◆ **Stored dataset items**
<<<<

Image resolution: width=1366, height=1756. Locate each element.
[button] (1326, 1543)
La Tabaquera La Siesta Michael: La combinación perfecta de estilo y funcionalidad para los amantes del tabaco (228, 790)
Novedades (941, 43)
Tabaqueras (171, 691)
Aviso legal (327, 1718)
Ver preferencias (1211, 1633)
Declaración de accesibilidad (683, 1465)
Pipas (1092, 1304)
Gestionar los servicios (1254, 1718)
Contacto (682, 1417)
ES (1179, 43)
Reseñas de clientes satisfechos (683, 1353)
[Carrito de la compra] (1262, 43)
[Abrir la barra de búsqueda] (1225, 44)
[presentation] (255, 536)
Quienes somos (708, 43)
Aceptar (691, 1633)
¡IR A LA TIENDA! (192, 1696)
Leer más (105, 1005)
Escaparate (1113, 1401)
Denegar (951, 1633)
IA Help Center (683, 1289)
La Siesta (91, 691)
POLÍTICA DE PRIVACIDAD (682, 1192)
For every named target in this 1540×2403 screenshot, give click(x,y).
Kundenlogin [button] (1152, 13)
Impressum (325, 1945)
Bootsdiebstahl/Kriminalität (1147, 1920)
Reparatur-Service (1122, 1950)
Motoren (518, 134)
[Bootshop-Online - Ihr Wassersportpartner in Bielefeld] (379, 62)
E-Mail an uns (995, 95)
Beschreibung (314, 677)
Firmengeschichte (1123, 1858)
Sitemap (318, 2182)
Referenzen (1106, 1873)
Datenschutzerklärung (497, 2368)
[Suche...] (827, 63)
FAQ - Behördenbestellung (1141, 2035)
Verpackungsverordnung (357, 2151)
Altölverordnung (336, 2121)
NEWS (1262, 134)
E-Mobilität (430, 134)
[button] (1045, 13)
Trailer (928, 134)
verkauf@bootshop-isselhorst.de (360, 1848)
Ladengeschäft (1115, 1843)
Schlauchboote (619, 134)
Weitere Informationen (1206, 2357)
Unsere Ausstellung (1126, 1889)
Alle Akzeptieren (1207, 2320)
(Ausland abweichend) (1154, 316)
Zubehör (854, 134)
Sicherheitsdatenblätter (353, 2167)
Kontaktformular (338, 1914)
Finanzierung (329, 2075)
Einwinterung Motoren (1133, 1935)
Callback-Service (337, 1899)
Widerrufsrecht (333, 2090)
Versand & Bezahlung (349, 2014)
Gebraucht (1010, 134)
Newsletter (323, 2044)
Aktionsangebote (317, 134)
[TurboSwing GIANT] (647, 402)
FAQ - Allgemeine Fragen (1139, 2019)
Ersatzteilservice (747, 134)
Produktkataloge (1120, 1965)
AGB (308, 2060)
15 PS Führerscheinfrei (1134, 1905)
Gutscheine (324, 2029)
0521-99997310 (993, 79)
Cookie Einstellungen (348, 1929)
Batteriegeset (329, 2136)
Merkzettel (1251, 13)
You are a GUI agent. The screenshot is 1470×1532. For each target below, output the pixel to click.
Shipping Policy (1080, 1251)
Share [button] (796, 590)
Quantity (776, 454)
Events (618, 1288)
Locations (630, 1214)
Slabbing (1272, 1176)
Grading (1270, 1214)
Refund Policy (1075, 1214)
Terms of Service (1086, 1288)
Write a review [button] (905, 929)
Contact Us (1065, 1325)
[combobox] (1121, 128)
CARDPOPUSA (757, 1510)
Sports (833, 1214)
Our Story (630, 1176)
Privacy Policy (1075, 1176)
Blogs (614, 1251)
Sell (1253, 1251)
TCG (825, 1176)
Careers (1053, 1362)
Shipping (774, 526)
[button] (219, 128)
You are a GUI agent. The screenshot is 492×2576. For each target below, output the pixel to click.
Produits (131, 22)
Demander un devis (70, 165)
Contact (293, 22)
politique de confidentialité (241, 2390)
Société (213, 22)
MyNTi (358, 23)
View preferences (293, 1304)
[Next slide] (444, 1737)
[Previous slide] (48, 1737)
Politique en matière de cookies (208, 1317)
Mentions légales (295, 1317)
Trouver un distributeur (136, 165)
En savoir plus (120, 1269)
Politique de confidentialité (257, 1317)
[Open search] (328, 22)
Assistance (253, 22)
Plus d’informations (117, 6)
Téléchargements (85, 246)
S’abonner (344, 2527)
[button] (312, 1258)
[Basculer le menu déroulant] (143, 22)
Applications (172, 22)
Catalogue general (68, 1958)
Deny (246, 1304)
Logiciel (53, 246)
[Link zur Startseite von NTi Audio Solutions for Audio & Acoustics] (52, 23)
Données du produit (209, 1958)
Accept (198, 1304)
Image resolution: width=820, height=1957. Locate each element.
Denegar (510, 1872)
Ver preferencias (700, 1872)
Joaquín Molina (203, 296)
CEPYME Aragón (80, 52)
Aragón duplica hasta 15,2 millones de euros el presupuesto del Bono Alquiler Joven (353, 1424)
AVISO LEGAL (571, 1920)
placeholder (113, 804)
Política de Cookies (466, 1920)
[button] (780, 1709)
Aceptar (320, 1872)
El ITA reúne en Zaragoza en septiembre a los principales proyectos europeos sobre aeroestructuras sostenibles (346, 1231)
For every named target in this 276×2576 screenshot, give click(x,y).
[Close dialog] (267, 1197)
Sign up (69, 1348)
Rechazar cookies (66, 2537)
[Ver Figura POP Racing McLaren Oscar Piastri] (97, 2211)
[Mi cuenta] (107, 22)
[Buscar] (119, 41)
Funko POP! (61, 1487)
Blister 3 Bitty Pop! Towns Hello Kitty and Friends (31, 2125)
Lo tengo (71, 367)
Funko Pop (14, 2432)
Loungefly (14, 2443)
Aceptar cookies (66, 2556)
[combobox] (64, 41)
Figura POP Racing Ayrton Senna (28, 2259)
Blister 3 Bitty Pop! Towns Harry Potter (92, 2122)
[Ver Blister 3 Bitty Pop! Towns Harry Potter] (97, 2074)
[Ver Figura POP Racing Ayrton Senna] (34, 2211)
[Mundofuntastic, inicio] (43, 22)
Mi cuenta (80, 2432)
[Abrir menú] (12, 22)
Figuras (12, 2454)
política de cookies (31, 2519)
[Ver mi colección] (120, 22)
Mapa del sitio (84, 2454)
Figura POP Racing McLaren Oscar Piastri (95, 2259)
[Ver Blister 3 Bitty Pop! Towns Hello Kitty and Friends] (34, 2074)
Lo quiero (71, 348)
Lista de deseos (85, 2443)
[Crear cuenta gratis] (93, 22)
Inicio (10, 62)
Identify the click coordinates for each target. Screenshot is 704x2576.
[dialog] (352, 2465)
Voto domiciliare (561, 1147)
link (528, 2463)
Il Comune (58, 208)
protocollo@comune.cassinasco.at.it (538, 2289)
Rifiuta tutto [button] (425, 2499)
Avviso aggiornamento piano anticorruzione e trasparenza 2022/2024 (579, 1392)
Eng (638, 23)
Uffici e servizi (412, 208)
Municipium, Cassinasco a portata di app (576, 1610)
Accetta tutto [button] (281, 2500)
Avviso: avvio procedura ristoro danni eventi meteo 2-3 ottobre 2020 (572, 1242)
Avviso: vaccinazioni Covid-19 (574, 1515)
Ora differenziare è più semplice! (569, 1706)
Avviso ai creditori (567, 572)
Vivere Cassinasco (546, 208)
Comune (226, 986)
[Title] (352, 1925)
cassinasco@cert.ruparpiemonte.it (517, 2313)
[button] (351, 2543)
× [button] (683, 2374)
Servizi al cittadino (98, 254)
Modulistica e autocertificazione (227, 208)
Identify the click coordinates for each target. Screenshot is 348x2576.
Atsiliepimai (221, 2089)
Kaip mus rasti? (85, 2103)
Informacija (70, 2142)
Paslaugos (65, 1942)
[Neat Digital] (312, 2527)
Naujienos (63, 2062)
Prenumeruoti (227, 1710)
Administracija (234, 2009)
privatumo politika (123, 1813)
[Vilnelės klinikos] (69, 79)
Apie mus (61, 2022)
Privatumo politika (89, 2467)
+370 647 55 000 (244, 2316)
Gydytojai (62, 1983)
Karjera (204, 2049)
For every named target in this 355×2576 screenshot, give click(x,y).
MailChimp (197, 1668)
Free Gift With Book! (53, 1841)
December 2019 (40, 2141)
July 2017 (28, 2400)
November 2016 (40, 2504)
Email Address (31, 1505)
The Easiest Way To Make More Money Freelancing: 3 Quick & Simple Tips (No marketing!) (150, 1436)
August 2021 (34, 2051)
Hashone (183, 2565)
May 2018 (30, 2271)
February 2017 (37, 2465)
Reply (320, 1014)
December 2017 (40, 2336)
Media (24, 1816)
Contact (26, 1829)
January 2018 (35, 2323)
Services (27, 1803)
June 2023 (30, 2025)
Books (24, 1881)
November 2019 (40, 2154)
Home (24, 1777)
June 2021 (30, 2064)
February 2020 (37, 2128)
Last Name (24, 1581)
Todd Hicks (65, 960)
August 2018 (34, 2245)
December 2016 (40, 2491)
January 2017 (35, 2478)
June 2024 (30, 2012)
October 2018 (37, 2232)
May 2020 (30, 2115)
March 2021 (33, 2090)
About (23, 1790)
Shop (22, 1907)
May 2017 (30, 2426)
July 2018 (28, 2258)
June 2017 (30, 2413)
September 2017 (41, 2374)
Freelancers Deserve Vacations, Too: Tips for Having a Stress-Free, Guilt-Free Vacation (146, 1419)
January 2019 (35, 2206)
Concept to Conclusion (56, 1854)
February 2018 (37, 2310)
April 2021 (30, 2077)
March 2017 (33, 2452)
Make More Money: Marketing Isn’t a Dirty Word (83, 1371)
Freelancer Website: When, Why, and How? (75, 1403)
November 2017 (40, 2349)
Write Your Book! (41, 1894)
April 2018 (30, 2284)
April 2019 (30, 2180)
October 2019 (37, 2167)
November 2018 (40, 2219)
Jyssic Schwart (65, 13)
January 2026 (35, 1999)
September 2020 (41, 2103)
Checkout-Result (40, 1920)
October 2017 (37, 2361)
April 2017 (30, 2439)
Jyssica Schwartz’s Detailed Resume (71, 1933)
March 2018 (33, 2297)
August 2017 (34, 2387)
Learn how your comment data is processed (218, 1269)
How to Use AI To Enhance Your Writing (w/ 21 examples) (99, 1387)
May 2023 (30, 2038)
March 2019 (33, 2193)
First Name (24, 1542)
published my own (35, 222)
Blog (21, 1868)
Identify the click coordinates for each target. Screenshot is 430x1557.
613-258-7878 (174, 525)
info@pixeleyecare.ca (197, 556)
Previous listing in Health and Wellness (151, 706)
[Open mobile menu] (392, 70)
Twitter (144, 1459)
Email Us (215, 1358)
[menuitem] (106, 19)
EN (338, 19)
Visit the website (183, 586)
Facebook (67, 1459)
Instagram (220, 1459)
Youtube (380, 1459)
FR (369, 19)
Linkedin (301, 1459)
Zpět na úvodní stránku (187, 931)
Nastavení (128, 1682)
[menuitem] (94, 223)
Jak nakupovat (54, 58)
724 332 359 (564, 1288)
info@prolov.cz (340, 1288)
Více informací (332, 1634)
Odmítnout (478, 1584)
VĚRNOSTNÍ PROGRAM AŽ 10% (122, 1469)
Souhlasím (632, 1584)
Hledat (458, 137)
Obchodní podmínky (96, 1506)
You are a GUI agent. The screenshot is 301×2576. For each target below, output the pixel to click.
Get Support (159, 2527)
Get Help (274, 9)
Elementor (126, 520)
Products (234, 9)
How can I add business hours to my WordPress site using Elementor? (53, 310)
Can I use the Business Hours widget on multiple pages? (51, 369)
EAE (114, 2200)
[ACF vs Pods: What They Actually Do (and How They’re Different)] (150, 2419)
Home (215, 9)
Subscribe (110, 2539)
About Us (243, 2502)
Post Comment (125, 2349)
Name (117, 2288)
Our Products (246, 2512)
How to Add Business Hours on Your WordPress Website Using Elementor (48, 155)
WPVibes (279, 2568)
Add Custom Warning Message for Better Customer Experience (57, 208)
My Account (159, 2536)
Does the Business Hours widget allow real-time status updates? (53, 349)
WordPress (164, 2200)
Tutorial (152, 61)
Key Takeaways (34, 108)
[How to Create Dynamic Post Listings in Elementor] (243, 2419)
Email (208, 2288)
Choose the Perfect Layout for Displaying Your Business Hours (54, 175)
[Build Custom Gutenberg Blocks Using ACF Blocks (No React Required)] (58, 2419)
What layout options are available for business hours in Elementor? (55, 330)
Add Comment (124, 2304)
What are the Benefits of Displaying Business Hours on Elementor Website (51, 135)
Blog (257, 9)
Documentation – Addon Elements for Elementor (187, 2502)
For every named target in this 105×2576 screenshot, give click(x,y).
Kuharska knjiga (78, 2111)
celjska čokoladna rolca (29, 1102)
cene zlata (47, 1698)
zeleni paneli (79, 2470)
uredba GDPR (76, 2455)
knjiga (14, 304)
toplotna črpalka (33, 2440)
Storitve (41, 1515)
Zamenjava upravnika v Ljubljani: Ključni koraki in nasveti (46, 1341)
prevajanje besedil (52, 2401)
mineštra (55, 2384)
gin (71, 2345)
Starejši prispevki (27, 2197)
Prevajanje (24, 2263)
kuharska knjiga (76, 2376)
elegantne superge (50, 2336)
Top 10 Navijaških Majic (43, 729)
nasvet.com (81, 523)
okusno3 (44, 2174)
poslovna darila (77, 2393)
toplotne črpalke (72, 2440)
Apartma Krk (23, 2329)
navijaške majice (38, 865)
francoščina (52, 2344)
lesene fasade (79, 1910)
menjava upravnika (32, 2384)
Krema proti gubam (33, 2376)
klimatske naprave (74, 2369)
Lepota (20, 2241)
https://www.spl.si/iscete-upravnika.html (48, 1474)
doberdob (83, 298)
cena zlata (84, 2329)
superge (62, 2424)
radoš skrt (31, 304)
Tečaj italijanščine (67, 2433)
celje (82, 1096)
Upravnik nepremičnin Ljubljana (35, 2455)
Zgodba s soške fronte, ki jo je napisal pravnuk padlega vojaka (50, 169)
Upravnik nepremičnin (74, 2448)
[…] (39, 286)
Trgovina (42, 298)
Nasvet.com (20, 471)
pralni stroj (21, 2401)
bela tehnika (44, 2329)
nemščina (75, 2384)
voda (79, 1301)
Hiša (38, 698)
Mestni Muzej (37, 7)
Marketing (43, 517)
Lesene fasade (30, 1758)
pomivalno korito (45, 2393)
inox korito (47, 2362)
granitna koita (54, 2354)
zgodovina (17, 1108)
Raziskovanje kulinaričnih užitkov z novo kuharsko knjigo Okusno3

>>>>

Reply with one number: the count of lines in the entries that include the word "give".

◆ **RESPONSE AREA**
4